Tuesday, February 7, 2017

Paging Through Picture Books: Tinyville Town Gets to Work (2016), The Philharmonic Gets Dressed (1982), Magritte's Apple (2016), and A Moon of My Own (2016)

This latest batch of picture books for the Picture Book Reading Challenge includes my choices for #5 a book set in the city or in an urban area (Tinyville Town Gets to Work),  #7 a book with human characters (The Philharmonic Gets Dressed), #11 a book celebrating art (Magritte's Apple), and #39 a new to you illustrator (A Moon of My Own). 

Tinyville Town Gets to Work by Brian Biggs

This colorful book is appealing to kids who are interested in community helpers, and cars and trucks. It includes not-often-mentioned members of the community, like the city planner, and it focuses on a building project (a new bridge) which is sure to delight preschoolers who love construction. Miss Muffet (age 3) and I had some trouble with the toad who appears about halfway through the story, as we were able to follow him for a few pages and then he just completely disappeared. It is also curious that the new bridge that is meant to replace the insufficient two-lane bridge is also two lanes and does not seem to alleviate the traffic problem at all. I read this at a story time and none of the kids noticed, but once my husband pointed it out, it did sort of make me like the book less. Despite that flaw, though, I'm sure this book will be popular.

The Philharmonic Gets Dressed by Karla Kuskin, illustrated by Marc Simont

This picture book follows the members of an orchestra as they get dressed for their evening concert. I have read this book before, but had somehow never recorded it on Goodreads. It is an absolutely wonderful read-aloud. The language flows so smoothly, that the feel of the words coming out of my mouth was really enjoyable. The artwork is also very detailed and interesting, and it is fun to try following one character through the entire book. Curious preschoolers will love the specific details of each person's attire, instrument, and travel to the concert. Miss Muffet really enjoyed it, and I had fun photographing the book for Instagram. 

Magritte's Apple by Klaas Verplancke

My husband borrowed this from the library, and I read it because it was next to me on the couch and caught my eye. Produced by the Museum of Modern Art, it is a very simple introduction to the life and artwork of Rene Magritte. The illustrations do a great job of showcasing Magritte's style, and a "find the objects" activity at the book gives kids a reason to interact with the book more carefully upon a second reading. Biographical information at the back of the book also helps give the text proper context. This a perfect introduction to this artist for the youngest readers.

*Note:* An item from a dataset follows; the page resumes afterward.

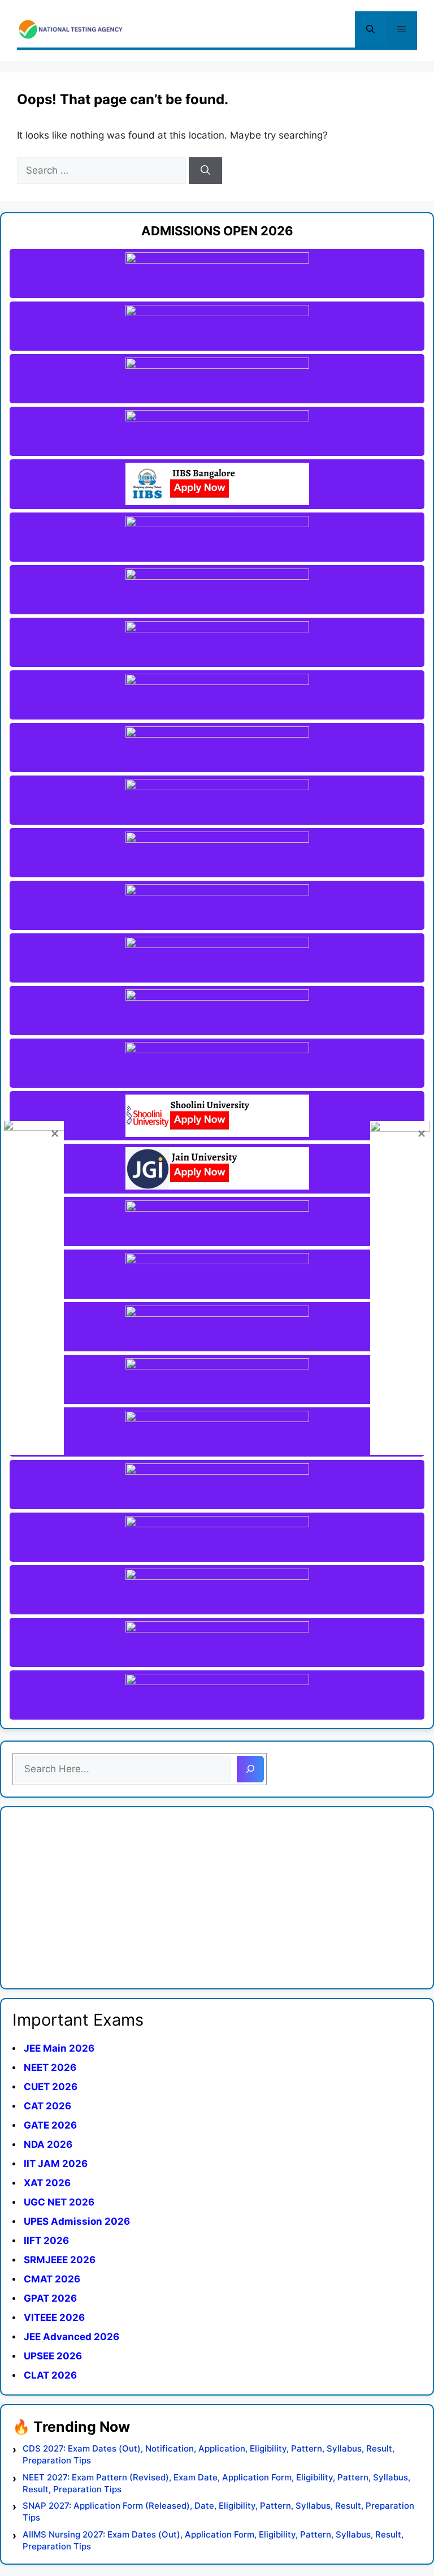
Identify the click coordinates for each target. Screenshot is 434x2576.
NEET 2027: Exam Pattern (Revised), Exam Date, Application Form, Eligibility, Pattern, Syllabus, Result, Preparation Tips (216, 2483)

A Moon of My Own by Jennifer Rustgi, illustrated by Ashley White

My husband also chose this book, but it wound up being my favorite from that particular library trip. This magical celebration of the moon is beautifully illustrated with dramatic images which use light, shadow, and silhouette to create a sense of nighttime stillness and wonder at the moon's beauty. The child narrator follows the moon to different countries, while speaking directly to the moon about its subtle changes from night to night, and the comfort she finds in knowing the moon is always with her. It's a gorgeous book to look at, but also informative. The back matter talks about continents, landmarks, and the phases of the moon, and provides activities to do with young children to help them study the moon. This is one of the best picture books I have read in a long time.